WHAT YOU NEED TO DO: Pictures in the records below must be left out. Return exactly the lines from the line with "Viewport: 1000px width, 681px height." to the line with "the arrow annotation", both included.

RECORDS SHOWN:
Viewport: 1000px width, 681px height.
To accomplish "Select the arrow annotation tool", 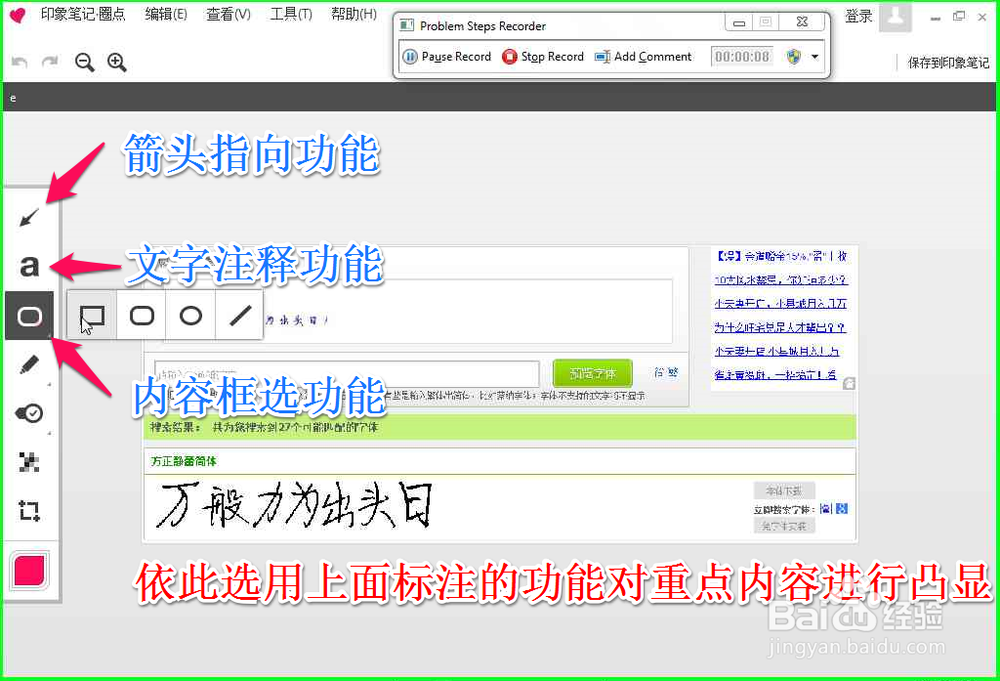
==
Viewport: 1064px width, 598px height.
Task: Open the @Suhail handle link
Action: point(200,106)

EXERCISE OUTPUT:
Viewport: 1000px width, 681px height.
To accomplish "Select the arrow annotation tool", 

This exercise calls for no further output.